== Entries supplied ==

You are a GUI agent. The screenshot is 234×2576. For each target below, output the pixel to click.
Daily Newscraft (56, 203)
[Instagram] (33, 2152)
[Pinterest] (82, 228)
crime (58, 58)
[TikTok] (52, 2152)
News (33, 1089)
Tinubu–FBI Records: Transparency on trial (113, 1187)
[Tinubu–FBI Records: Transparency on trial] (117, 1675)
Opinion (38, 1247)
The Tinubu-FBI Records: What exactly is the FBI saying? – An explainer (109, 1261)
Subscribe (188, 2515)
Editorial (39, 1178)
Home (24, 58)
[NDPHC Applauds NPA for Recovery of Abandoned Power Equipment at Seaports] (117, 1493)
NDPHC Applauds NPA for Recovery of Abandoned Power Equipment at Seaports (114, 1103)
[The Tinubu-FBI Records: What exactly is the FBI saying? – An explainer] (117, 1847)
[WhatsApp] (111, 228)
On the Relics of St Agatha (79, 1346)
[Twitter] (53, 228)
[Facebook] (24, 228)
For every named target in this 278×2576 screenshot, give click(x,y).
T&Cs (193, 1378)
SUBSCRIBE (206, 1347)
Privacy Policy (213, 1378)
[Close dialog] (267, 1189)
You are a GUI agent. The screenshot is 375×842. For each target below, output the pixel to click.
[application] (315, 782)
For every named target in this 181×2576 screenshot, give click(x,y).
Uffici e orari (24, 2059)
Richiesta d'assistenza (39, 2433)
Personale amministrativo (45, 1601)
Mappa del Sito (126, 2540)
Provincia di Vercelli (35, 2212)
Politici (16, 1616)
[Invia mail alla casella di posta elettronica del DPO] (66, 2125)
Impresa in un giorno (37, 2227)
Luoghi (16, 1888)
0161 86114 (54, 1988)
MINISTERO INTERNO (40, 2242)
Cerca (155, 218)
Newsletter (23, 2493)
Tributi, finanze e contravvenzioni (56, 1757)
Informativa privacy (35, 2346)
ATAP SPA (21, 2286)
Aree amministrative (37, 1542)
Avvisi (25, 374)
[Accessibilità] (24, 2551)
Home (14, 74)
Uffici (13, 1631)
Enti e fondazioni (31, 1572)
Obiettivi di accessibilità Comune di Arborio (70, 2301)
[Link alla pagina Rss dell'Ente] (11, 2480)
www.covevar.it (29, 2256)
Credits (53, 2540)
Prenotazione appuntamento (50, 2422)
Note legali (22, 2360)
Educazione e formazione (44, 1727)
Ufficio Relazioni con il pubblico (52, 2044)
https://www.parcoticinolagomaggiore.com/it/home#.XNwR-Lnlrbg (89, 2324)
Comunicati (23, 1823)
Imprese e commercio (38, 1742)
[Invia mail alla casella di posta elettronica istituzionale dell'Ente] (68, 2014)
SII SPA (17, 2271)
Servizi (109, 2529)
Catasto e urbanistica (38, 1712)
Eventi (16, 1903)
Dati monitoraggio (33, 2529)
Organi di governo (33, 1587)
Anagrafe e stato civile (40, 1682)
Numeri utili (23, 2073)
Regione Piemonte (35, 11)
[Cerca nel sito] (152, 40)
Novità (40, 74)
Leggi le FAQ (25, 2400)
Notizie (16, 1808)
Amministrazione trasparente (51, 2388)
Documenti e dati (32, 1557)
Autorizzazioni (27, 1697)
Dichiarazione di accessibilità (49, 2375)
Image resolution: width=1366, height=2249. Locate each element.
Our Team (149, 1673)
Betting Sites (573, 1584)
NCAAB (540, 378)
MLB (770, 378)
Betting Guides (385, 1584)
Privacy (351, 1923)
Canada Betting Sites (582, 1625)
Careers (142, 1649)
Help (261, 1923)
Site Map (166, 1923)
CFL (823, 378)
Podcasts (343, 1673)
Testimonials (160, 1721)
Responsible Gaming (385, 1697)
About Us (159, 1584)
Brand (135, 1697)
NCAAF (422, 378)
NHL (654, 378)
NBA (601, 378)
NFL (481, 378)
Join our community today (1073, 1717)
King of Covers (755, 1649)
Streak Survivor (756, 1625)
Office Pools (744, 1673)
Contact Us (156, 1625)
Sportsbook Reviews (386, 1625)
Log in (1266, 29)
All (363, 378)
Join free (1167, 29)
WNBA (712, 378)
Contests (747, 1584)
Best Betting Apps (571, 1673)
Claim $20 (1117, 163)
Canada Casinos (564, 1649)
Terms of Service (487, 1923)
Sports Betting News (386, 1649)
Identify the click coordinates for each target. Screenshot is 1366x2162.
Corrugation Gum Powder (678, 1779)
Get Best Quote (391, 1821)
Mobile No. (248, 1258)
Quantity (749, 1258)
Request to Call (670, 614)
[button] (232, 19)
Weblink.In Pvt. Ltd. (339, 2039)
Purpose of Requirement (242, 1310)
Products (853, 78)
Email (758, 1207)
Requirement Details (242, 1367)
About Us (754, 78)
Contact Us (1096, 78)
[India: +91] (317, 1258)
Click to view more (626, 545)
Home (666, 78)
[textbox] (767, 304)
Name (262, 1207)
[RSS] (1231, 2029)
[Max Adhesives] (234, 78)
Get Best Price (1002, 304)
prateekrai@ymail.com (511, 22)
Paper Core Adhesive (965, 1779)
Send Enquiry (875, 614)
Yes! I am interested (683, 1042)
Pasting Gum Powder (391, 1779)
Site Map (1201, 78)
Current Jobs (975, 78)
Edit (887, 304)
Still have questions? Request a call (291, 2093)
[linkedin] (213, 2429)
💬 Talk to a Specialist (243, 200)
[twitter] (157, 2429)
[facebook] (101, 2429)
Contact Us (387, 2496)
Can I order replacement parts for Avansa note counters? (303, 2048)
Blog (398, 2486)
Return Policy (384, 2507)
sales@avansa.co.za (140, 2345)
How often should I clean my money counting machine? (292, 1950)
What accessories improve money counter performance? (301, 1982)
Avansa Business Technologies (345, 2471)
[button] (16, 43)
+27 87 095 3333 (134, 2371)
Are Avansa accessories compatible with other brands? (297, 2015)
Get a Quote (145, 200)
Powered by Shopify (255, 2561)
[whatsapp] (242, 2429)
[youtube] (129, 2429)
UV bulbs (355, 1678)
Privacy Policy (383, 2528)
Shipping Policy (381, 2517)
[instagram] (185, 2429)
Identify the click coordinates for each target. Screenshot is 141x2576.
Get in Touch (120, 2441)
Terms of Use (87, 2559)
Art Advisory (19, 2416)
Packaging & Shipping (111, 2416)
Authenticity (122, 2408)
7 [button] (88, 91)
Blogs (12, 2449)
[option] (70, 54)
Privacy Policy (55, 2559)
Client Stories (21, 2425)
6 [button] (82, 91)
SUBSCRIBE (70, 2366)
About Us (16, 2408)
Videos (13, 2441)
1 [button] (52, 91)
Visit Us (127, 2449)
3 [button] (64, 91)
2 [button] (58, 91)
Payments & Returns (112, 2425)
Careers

===

**What to do**
Your answer should be the lines above from the one containing "Image resolution: width=1366, height=2249." through the one containing "Podcasts (343, 1673)", copied exactly and with both ends kept.

**Expected answer**
Image resolution: width=1366, height=2249. Locate each element.
Our Team (149, 1673)
Betting Sites (573, 1584)
NCAAB (540, 378)
MLB (770, 378)
Betting Guides (385, 1584)
Privacy (351, 1923)
Canada Betting Sites (582, 1625)
Careers (142, 1649)
Help (261, 1923)
Site Map (166, 1923)
CFL (823, 378)
Podcasts (343, 1673)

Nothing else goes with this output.